14. Ayah, Jerawat, dan Jus Alpukat^

1.8K 143 1
                                    

"Udah beres, Rin?" tanya Fadil begitu Erin menyelesaikan acara sarapan dengan piring yang masih terisi tiga perempatnya. Adiknya yang biasa cerewet itu hanya terdiam dan mengabaikan semua pertanyaan yang diajukan.

"Piringnya kumpulin aja, biar aku cuciin pulang sekolah," pesan Erin yang kini sudah menyambar tasnya. Memakainya dengan buru-buru juga pandangan yang lebih sering ia jatuhkan ke lantai guna tak menjalin kontak mata dengan siapa pun.

"Rin, soal ayah it--"

"Aku udah ada acara!" potong Erin cepat juga nada yang meninggi.

Fadil menatap Erin intens, ia menghela napas, "Kamu bohong kan? Sampai kapan kamu ma--"

"Kalo aku bohong! Emangnya kenapa?" lagi-lagi Erin menyambar ucapan Fadil. Suasana hatinya memang tidak baik sejak ucapan Fadil tadi malam.

"Rin!"

Liza langsung menahan Fadil begitu pria itu hendak menyusul Erin yang berlalu. Meskipun masih ber-rok biru, tatapannya mengisyaratakan bahwa ia sudah cukup dewasa untuk memahami situasi ini.

"Bang Fadil bukan Kak Erin. Biarin dia, dia yang lebih tau apa yang mesti dilakukan buat kebaikannya sendiri," ucapannya pada kakak tertuanya itu.
oOo

"Dahi lo kenapa?" Itu pertanyaan ketiga Arvin dengan kalimat yang sama, 3 kata yang sama, serta 12 huruf yang sama. Nada yang ia gunakan juga masih sama, seolah sikap acuh Erin tak membuatnya menyerah.

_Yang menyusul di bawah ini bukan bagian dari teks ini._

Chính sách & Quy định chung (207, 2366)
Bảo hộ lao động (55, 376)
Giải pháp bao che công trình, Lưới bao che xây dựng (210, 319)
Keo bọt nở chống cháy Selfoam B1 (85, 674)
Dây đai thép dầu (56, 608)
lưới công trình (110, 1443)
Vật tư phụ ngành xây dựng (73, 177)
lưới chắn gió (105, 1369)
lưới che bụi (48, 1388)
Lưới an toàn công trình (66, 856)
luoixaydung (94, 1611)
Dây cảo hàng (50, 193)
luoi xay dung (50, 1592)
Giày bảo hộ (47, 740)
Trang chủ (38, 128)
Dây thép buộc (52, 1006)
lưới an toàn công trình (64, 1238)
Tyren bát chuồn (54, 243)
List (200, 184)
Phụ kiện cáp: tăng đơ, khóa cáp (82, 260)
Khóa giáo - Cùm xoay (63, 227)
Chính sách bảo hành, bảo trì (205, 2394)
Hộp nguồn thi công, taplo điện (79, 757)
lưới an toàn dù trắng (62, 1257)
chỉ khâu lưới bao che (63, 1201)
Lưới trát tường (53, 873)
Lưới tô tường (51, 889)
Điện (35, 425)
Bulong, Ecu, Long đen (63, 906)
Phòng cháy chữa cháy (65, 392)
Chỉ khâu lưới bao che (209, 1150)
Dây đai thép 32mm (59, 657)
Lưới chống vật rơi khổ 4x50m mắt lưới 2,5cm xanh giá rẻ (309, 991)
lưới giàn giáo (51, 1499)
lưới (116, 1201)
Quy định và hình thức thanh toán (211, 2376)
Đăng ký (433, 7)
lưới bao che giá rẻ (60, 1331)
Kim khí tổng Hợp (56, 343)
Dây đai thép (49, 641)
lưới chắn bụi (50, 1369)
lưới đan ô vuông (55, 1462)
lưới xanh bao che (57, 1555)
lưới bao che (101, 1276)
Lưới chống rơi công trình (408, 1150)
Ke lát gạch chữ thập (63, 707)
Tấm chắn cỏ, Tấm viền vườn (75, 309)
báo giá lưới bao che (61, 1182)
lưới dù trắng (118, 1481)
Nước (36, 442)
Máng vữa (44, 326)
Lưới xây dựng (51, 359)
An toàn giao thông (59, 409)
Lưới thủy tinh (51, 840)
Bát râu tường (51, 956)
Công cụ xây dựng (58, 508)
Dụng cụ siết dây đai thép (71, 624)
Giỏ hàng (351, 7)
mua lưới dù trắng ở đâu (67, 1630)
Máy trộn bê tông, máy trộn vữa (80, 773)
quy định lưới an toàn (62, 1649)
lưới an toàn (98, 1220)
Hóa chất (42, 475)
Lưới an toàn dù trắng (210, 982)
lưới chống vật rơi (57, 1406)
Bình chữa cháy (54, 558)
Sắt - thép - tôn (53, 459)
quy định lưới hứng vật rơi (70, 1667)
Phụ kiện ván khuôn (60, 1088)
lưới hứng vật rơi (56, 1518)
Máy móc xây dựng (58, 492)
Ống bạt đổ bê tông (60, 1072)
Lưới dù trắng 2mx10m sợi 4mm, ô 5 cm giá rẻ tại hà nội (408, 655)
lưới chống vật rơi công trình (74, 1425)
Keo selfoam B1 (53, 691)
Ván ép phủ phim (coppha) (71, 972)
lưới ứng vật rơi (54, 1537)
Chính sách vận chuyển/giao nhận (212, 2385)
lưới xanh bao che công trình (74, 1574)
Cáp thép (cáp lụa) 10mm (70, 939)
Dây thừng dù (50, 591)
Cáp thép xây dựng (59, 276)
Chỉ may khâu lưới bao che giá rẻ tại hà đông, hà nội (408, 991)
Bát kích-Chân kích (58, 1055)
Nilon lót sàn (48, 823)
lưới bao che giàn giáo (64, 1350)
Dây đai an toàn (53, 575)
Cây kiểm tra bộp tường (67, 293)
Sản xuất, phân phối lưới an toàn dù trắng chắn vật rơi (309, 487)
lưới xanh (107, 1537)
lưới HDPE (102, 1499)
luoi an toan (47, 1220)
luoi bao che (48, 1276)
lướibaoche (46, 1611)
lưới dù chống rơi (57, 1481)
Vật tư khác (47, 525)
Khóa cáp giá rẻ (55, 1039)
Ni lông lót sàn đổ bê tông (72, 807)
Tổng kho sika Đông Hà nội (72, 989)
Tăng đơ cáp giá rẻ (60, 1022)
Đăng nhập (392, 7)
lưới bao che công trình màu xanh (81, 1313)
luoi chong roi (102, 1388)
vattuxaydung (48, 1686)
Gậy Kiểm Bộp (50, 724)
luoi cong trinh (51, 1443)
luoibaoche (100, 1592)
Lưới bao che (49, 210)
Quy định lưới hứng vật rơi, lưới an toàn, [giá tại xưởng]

"Lo kepo banget, emangnya segitu ngeganggu buat pengelihatan lo?" Erin berseru jengkel. Erin sudah repot-repot memasang plester di dahinya guna menutupi, tapi cowok itu malah semangat untuk mengoreknya.

"Bukan kepo, gue khawatir. Cowok lain juga bakal khawatir kalau dahi pacarnya diplester gitu," jelas Arvin yang tak mau kalah.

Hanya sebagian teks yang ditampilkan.